Re: Network end users to pull down 2 gigabytes a day, continuously?

2007-01-13 Thread Mikael Abrahamsson


On Sat, 13 Jan 2007, Sean Donelan wrote:

What happens if a 100Mbps port is $19.95/month with $1.95 per GB 
transferred up and down?  Are P2P swarms as attractive?


$1.95 is outrageously expensive. Let's say we want to pass on our costs to 
the users with the highest usage:


1 megabit/s for a month is:

1/8*60*60*24*30=324000M=324 gigabytes

Let's say this 1 megabit/s costs us $20 (which is fairly high in most 
markets), that means the price of a gigabyte transferred should be $0.06, 
let's say we increase that (because of peak usage, administrative costs 
etc) to $0.2.


Now, let's include 35 gigs of traffic in each users alottment to get rid 
of usage based billing for most users (100 kilobit/s average usage) and 
add that to your above 100 meg port, and we end up with around $28, let's 
make that $29.95 a month including the 35 gigs. Hey, make it 50 gigs for 
good measure.


Now, my guess is that 90% of the users will never use more than 50 gigs, 
and if they do, their increased usage will be quite marginal, but if 
someone actually uses 5 megabit/s on average (1.6terabytes per month (not 
unheard of) that person will have to fork out some money ($300 extra per 
month).


Oh, this model would also require that you pay for bw you PRODUCE, not 
what you receive (since you cannot control that (DDoS, scanning etc)). So 
basically anyone sourcing material to the internet would have to pay in 
some way, the ones receiving wouldn't have to pay so much (only their 
monthly fee).


The bad part is that this model would most likely hinder a lot of 
content-producers from actually publishing their content, but on the other 
hand it might be a better deal to distribute content more closer to the 
customers as carriers might be inclined to let you put servers in their 
network that only can send traffic to their network, not anybody else. It 
might also preclude a model where carriers charge each other on the amount 
of incoming traffic they see from peers.


Personally, I don't think I want to see this but it does make sense in a 
economical/technical way, somewhat like road tolls.


--
Mikael Abrahamssonemail: [EMAIL PROTECTED]

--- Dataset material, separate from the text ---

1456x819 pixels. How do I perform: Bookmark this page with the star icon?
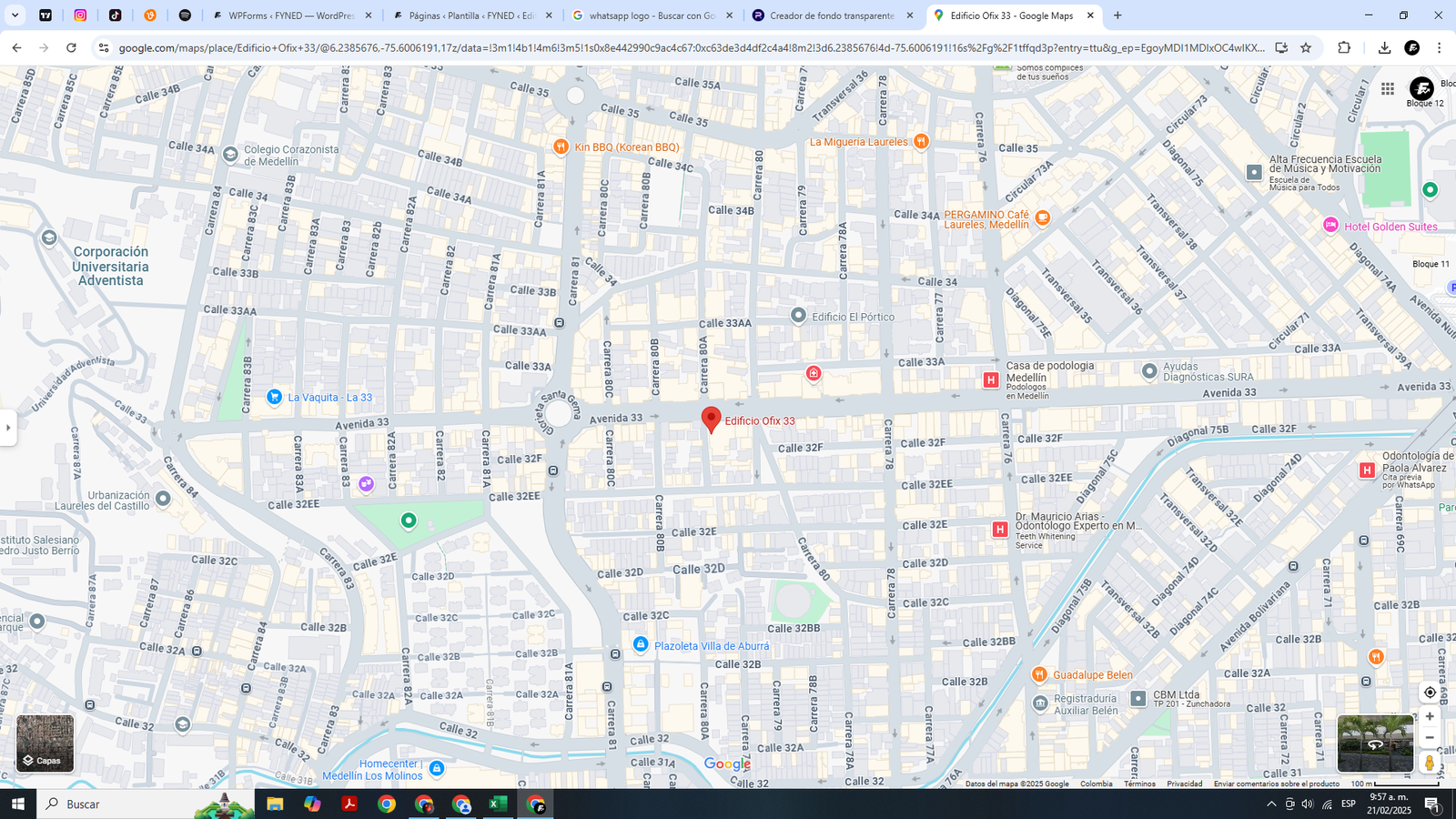point(1306,47)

Re: Network end users to pull down 2 gigabytes a day, continuously?

2007-01-12 Thread Mikael Abrahamsson


On Fri, 12 Jan 2007, Gian Constantine wrote:

I am pretty sure we are not becoming a VoD world. Linear programming is much 
better for advertisers. I do not think content providers, nor consumers, 
would prefer a VoD only service. A handful of consumers would love it, but 
many would not.


My experience is that when you show people VoD, they like it. A lot of 
people won't abandon linear programming because it's easy to just watch 
whatever is "on", but if you give them the possibility of watching VoD 
(DVD sales of TV series for instance) some will definately start doing 
both. Same thing with HDTV, until you show it to people they couldn't care 
less, but when you've shown them they do start to get interested.

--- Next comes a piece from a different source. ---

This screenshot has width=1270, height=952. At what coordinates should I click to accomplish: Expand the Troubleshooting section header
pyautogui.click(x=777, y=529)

I have been trying to find out the advertising ARPU for the cable 
companies for a prime time TV show in the US, ie how much would I need to 
pay them to get the same content but without the advertising, and then add 
the cost of VoD delivery. This is purely theoretical, but it would give a 
rough indication on what a VoD distribution model might cost the end user 
if we were to add that distribution channel. Does anyone know any rough 
figures for advertising ARPU per hour on primetime? I'd love to hear it.


--
Mikael Abrahamssonemail: [EMAIL PROTECTED]


Re: Network end users to pull down 2 gigabytes a day, continuously?

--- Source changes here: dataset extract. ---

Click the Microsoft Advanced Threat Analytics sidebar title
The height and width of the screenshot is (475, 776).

2007-01-10 Thread Mikael Abrahamsson


On Tue, 9 Jan 2007, [EMAIL PROTECTED] wrote:

between handling 30K unicast streams, and 30K multicast streams that 
each have only one or at most 2-3 viewers?


My opinion on the downside of video multicast is that if you want it 
realtime your SLA figures on acceptable packet loss goes down from 
fractions of a percent into the thousands of a percent, at least with 
current implementations of video.


Imagine internet multicast and having customers complain about bad video 
quality and trying to chase down that last 1/10 packet loss that 
makes peoples video pixelate every 20-30 minutes, and the video stream 
doesn't even originate in your network?


For multicast video to be easier to implement we need more robust video 
codecs that can handle jitter and packet loss that are currently present 
in networks and handled acceptably by TCP for unicast.


--
Mikael Abrahamssonemail: [EMAIL PROTECTED]


Re: Router and Infrastructure Hacking (CCC conference last week)

2007-01-04 Thread Mikael Abrahamsson


On Fri, 5 Jan 2007, Gadi Evron wrote:

Speaking of IPv4, an interesting thing from the CCC presentation was 
that the IPV6 space used equaled (if I got this right) the entire EU 
IPv6 normal use.


Would this be that the 100-150 megabit/s of IPv6 used at 23C3 equaled the 
100-150 megabit/s of IPv6 used at AMS-IX? I think it was also mentioned 
that this was because some major news providers used IPv6 for their NNTP 
sessions.


But yes, I was surprised at the amount of IPv6 used at 23C3, wonder if it 
was because local services was IPv6 enabled. There was no distinction 
between internal IPv6 traffic and external IPv6 traffic so I don't know.


--
Mikael Abrahamssonemail: [EMAIL PROTECTED]


Re: NATting a whole country?

2007-01-03 Thread Mikael Abrahamsson


On Wed, 3 Jan 2007, Steven M. Bellovin wrote:



According to
http://www.nytimes.com/aponline/technology/AP-TechBit-Wikipedia-Block.html
all of Qatar appears on the net as a single IP address.  I don't know
if it's NAT or a proxy that you need to use to get out to the world,
but whatever the exact cause, it had a predictable consequence -- the
entire country was barred from editing Wikipedia, due to abuse by
(presumably) a few people.


I think I read at Wikipedia that this is their proxy-servers IP address 
(or proxy server farm probably).


Also, the only thing that was stopped was anonymous editing, editing after 
login and anonymous reading wasn't stopped.


--
Mikael Abrahamssonemail: [EMAIL PROTECTED]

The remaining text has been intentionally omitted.